- **Exercise aim**
Ignoring pictures, transcribe exactly the lines between the one containing "Click the scales icon next to IMS_FL" and the end of the material, both included.

- **Records shown**

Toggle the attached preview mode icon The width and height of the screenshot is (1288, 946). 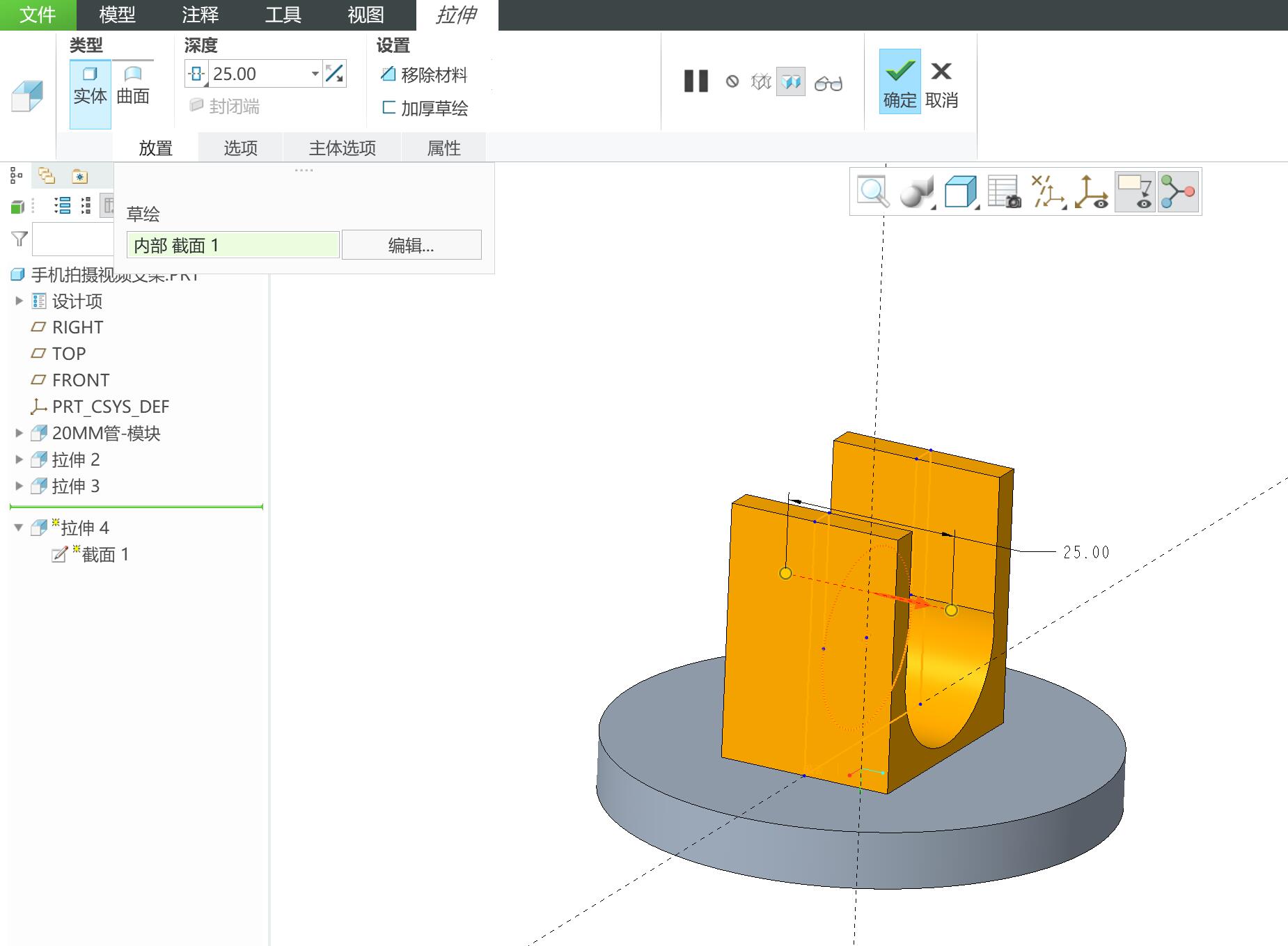(791, 82)
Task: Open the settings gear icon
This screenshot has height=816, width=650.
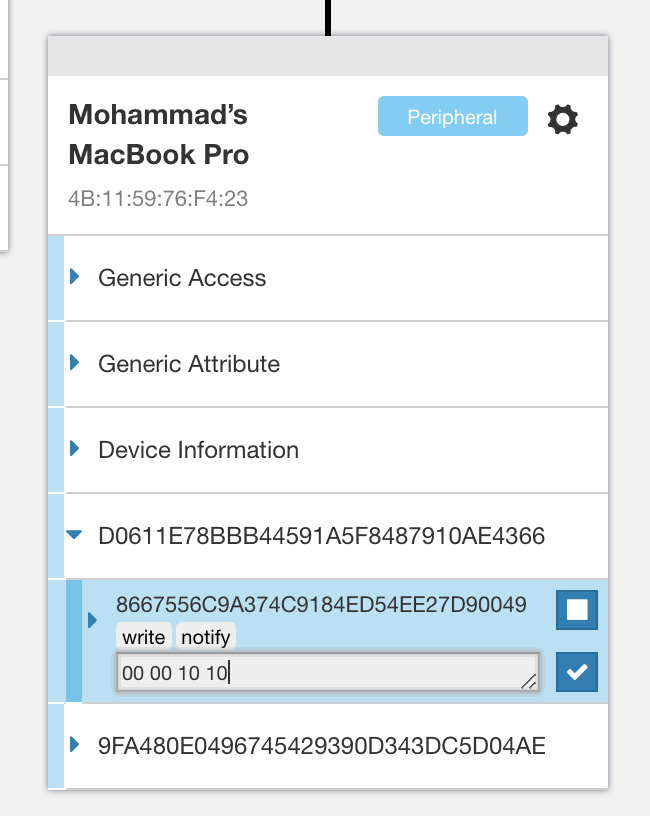Action: (562, 119)
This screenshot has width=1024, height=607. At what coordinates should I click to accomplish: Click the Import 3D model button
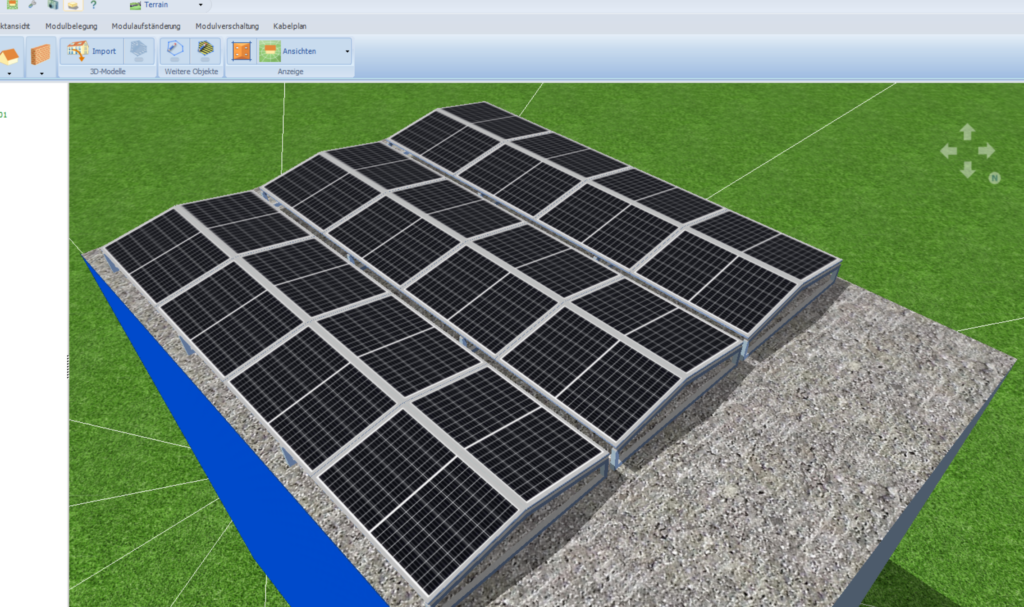point(92,51)
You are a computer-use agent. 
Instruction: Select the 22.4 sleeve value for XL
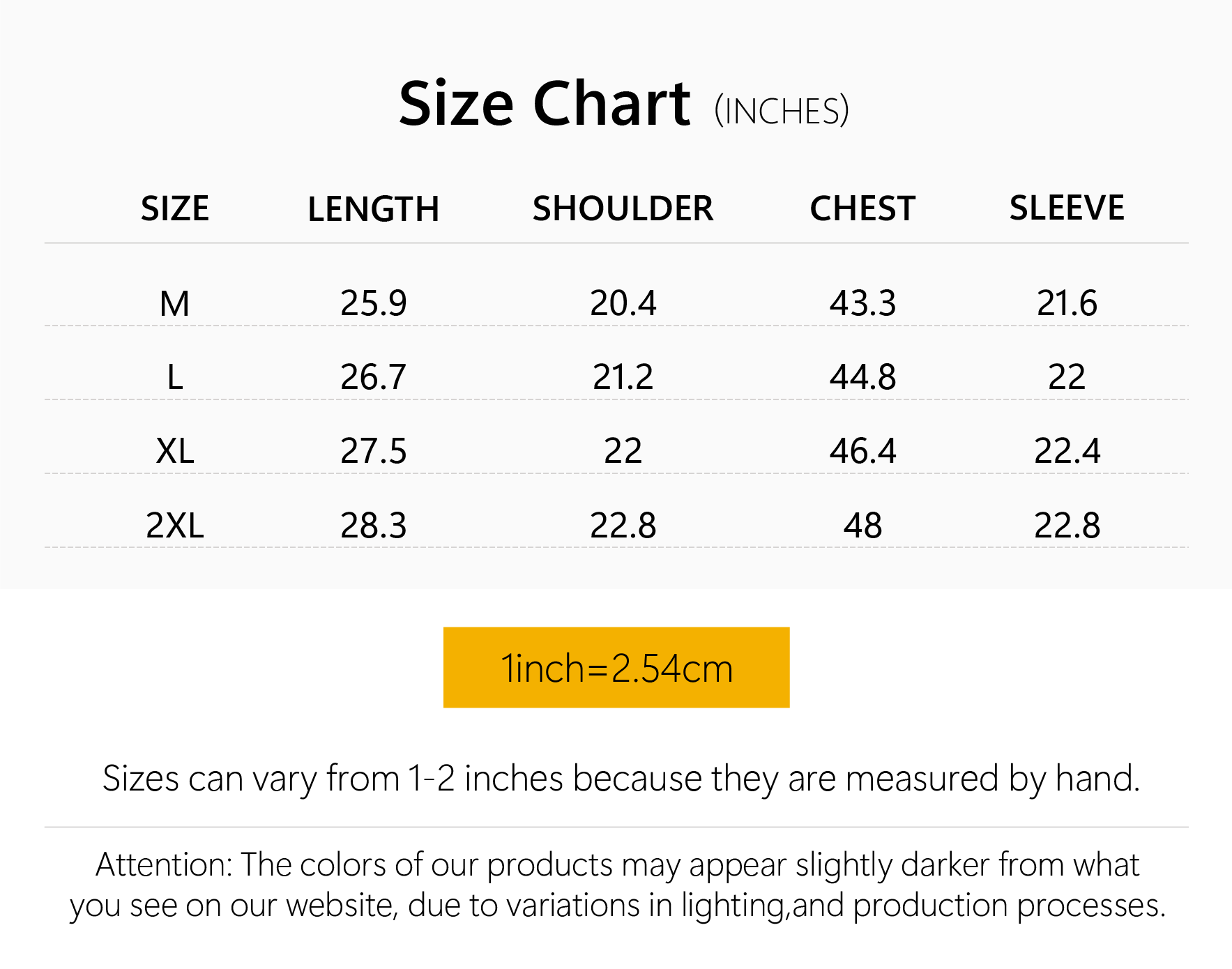tap(1067, 451)
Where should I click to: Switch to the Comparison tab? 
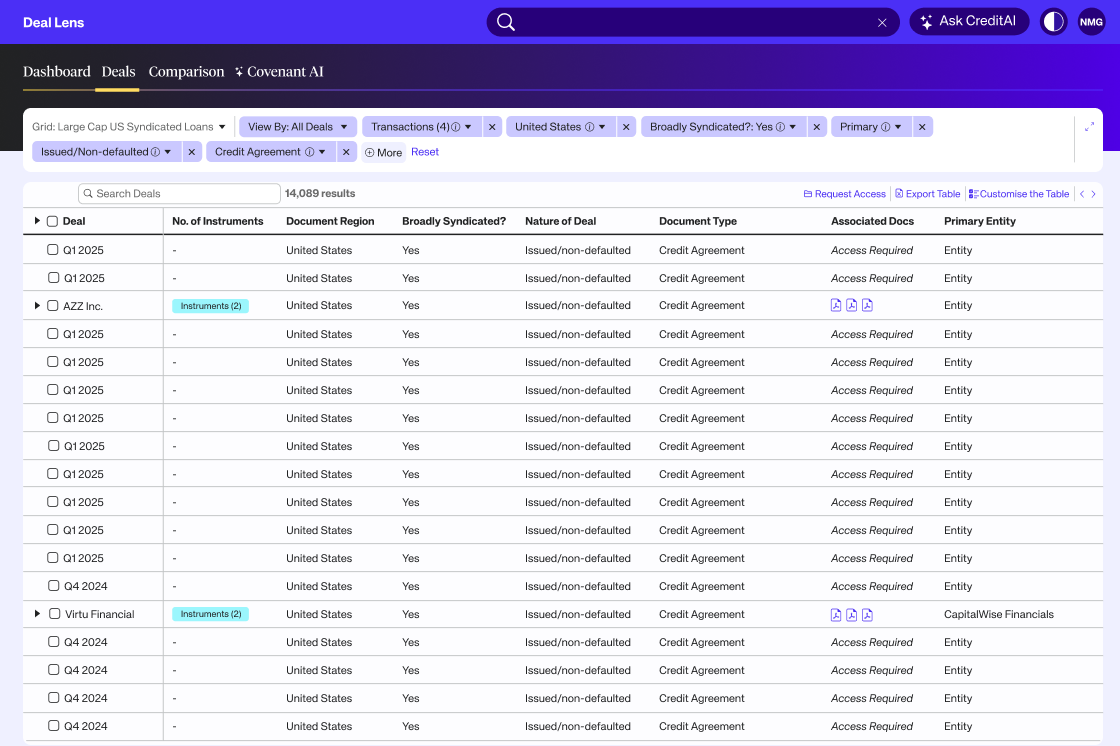click(x=186, y=72)
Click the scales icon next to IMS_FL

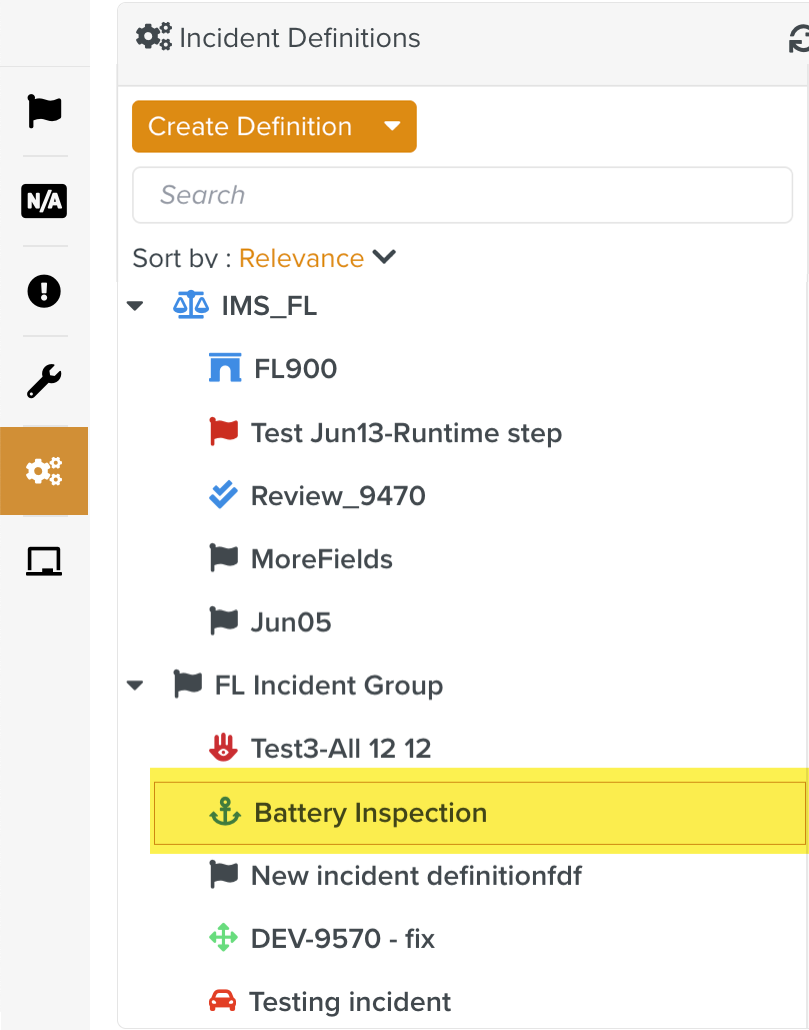[191, 305]
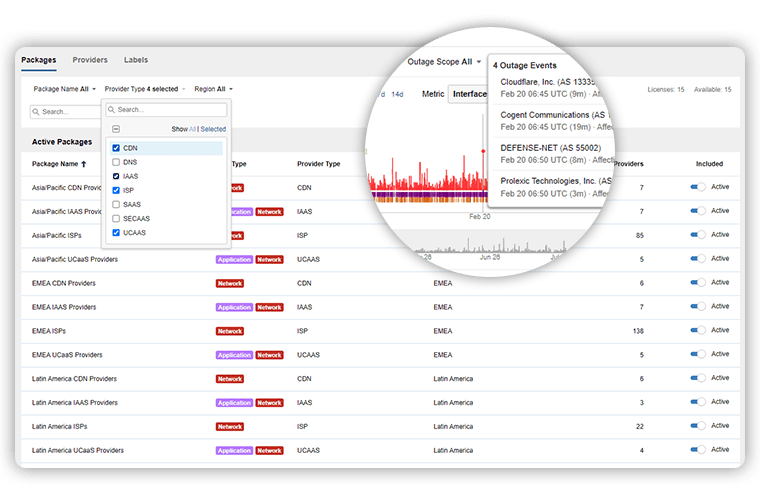
Task: Uncheck the CDN provider type checkbox
Action: click(116, 148)
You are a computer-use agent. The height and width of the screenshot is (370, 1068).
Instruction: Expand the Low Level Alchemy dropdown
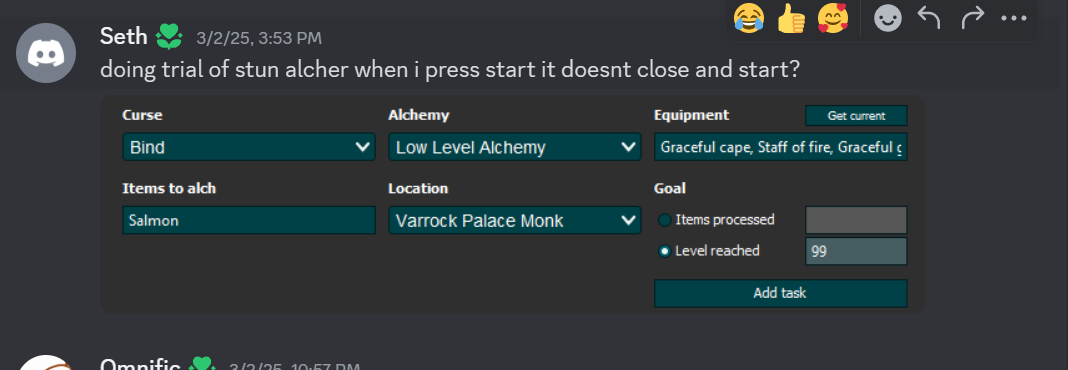click(514, 147)
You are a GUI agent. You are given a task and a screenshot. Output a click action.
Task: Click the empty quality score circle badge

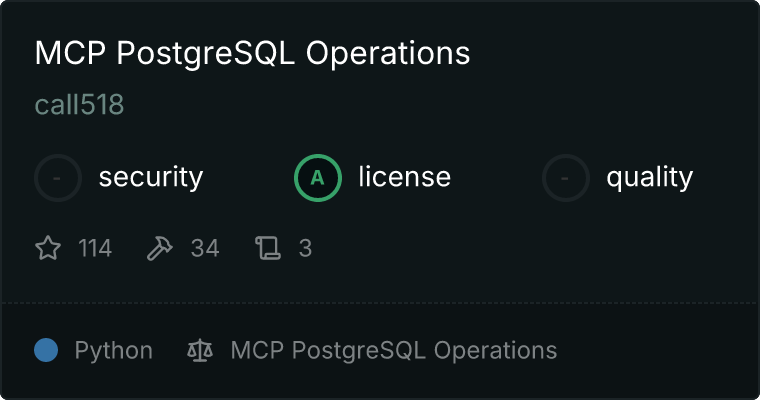[566, 178]
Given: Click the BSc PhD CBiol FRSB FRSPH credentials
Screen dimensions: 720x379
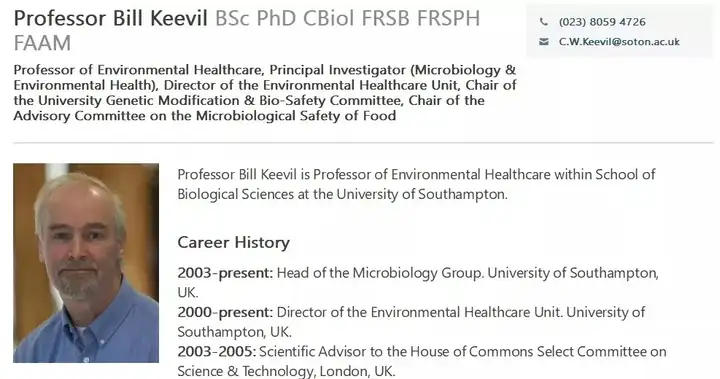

- **Output**
Click the scales icon next to IMS_FL

[191, 305]
Task: Uncheck the CDN provider type checkbox
Action: click(116, 148)
You are a computer-use agent. The height and width of the screenshot is (370, 1068).
Instruction: Expand the Low Level Alchemy dropdown
click(514, 147)
You are a GUI agent. You are given a task and a screenshot. Output a click action.
Task: Click the empty quality score circle badge

[566, 178]
Given: Click the BSc PhD CBiol FRSB FRSPH credentials
Screen dimensions: 720x379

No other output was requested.